> **EXERCISE DESCRIPTION**
Please extend the passage on the World Rally-Raid Championship below, picking up right after its final sentence.
══ PASSAGE PROVIDED
The World Rally-Raid Championship (officially abbreviated as W2RC) is a rally raid series organised by the Amaury Sport Organization and co-sanctioned by the FIA and FIM. The championship's seasons culminate with world championship titles in both automobile and motorcycle categories.

Beginning in 2022, the series replaced both the FIA World Cup for Cross-Country Rallies and FIM Cross-Country Rallies World Championship as the top echelon of the sport of rally raid. The ASO will serve as series promotor for a period of five years.

History
The combined World Championship series was conceived as a result of efforts by the ASO, FIA and FIM to harmonize regulations. After a vote by the World Motorsport Council to officially make rally raid the seventh world championship under the FIA in 2021, they joined with the FIM to combine their respective international cross-country rallying series into a single World Rally-Raid Championship. The ASO, promotor of the Dakar Rally, was chosen by both world-governing bodies as the sole promotor of the series for a period of five years.

The inaugural World Championship officially kicked off with the 2022 Dakar Rally and ended in Morocco following revisions to the schedule due to the Russian Invasion of Ukraine, forcing the cancellation of that year's Rally Kazakhstan, and environmental concerns that forced the Andalucia Rally to be rescheduled. The inaugural winners of the FIA World Rally-Raid Championship were Nasser Al-Attiyah and Mathieu Baumel with Toyota Gazoo Racing as the winning manufacturer; while Sam Sunderland did likewise in the FIM World Rally-Raid Championship with Monster Energy Honda.
════
══ SUPPLIED DATA
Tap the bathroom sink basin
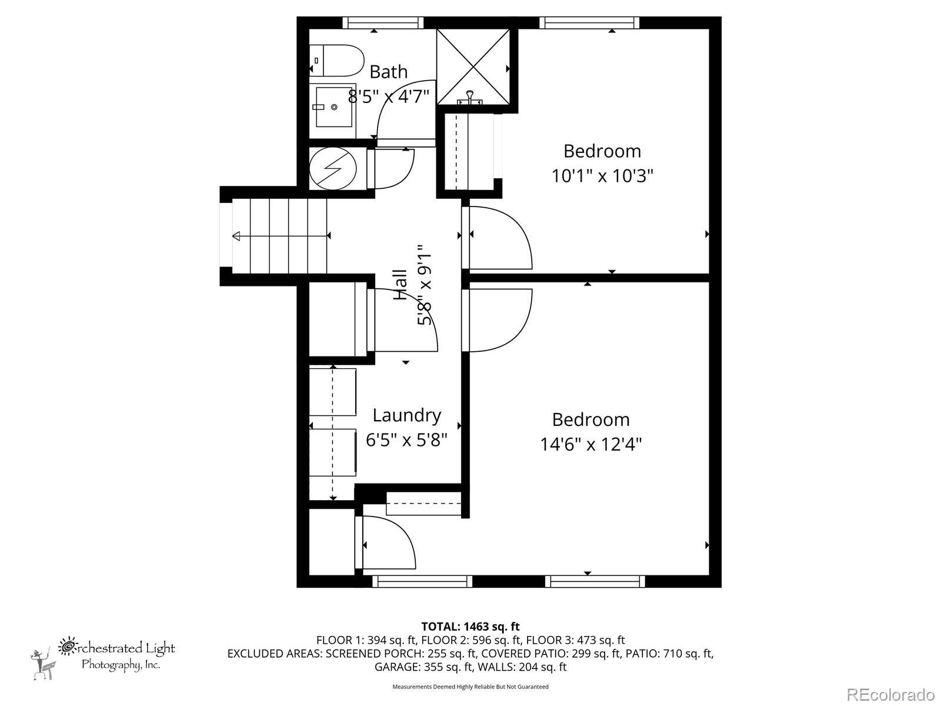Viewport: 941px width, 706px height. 334,106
════
> **EXPECTED ANSWER**
Format
The championship consists primarily of two forms of cross-country rallying:
Cross-Country Rally: Between four and six timed stages; total distance of 1200km.
Cross-Country Marathon: More than six timed stages; total distance of 2500km.

The cross-country baja format continues to be contested in the international FIA World Cup for Cross-Country Bajas and FIM Bajas World Cup competitions, separate from the world championship.

Categories and awards
The series covers various categories under both the FIA and FIM.

FIA categories
T1: Prototype Cross-Country Cars
T2: Series Production Cross-Country Cars
T3: Lightweight Prototype Cross-Country Vehicles
FIA Rally-Raid Championship for T3 drivers and co-drivers.
T4: Modified Production Cross-Country Side-by-Side Vehicles
FIA Rally-Raid Championship for T4 drivers and co-drivers.
T5: Prototype and Production Cross-Country Trucks
FIA Rally-Raid Championship for T5 drivers and co-drivers.

Groups T1, T2, T3 and T4 are eligible for the overall FIA Rally-Raid World Championship titles for drivers, co-drivers, and manufacturers. Additional Group-specific championships are awarded in Groups T3, T4 and T5.

FIM categories
RallyGP
FIM Rally-Raid World Championship for riders and manufacturers
Rally2
FIM Rally-Raid World Cup for Rally2 Riders
FIM Rally-Raid Trophy for Juniors
FIM Rally-Raid Trophy for Women
FIM Rally-Raid Trophy for Seniors
Rally3
FIM Rally-Raid World Cup for Rally3 Riders
FIM Rally-Raid Trophy for Juniors
Quad
FIM Rally-Raid World Cup for Quad Riders

Only riders competing in the RallyGP category are eligible for the FIM Rally-Raid World Championship. World Cup titles are available for champions of the Rally2, Rally3, and Quad categories.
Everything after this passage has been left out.